Hello and thanks for using Just Answer.
My name is ***** ***** am happy to assist you with your enquiry.
As regards ***** ***** it all depends on how you both are holding it as to what will happen if either of you were to pass on.
There are 2 ways in which a jointly owned property can be held- as Joint Tenants or Tenants in Common.
If you hold the property as Joint Tenants, the property will pass automatically to the survivor, even if you have made a Will, leaving your Estate to your children.
If you hold the property as Tenants in common, this means you both own a separate percentage share each in the property, and which percentage share can be left to whoever you nominate in your Will. Please note that as you are not married/have a civil partnership, neither of you are classed as legal next of kin for each other.
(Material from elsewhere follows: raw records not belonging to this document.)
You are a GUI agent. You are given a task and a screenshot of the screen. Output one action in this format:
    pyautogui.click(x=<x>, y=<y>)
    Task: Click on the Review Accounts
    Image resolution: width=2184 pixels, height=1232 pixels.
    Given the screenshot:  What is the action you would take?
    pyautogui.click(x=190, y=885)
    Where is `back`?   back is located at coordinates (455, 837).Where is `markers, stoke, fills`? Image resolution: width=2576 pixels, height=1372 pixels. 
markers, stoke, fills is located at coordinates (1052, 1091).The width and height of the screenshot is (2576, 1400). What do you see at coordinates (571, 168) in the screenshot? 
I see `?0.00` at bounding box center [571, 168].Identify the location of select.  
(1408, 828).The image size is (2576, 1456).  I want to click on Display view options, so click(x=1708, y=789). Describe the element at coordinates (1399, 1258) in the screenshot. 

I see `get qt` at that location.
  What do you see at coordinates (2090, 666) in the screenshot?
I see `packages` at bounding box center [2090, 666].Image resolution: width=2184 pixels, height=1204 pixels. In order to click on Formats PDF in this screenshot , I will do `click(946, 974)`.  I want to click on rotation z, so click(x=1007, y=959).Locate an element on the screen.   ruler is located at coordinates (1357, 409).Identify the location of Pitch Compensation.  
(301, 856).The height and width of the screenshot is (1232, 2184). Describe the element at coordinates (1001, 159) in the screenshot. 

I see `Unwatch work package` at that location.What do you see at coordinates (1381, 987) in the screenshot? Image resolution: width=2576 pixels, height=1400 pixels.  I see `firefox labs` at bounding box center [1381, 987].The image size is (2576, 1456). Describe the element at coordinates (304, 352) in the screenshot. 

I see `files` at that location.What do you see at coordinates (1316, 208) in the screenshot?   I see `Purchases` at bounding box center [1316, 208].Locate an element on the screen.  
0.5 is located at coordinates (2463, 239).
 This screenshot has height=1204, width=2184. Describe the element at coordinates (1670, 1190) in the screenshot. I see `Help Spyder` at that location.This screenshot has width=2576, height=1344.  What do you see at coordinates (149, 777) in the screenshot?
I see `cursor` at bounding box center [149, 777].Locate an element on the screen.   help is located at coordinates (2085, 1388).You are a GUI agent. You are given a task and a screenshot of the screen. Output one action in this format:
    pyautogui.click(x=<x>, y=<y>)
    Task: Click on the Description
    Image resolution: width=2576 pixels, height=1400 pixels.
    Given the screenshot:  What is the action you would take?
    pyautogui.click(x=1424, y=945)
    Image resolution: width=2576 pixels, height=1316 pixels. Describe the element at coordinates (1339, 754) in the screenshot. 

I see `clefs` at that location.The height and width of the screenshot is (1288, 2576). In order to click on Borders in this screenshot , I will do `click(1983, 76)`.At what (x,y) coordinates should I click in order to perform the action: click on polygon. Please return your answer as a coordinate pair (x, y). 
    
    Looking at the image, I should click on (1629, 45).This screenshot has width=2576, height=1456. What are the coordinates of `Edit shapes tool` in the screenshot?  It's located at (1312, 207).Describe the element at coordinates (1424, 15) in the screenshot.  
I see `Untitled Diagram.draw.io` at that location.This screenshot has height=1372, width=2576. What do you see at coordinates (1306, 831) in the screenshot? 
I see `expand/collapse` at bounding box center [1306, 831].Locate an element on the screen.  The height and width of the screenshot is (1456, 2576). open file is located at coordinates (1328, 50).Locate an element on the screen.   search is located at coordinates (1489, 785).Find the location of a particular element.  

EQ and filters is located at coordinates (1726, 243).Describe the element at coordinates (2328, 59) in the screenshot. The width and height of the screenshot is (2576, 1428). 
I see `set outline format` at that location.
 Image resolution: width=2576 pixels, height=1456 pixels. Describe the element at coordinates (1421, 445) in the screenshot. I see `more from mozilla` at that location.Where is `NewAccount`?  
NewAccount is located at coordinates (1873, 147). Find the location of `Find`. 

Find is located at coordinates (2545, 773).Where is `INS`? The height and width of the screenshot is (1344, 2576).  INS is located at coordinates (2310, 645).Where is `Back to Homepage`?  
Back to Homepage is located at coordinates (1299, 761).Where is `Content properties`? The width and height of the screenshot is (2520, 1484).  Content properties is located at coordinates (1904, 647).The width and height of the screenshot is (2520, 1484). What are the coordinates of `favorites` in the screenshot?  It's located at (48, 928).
In your circumstances, it would be normal for you to hold the property as Tenants in common (so your children will eventually benefit from your percentage share), coupled with you both making Wills, including a proviso that the survivor is entitled to remain living in the property for as long as they wish. This way, as an example, you can leave your 50% share to your children, but if you were to pass first, your Partner can remain living in the property for as long as they wish.
I would therefore strongly advise that you see a local Wills Solicitor to make sure you both can put your Wills in order.
I hope this assists and sets out the legal position.
Please let me know if you require any further clarification.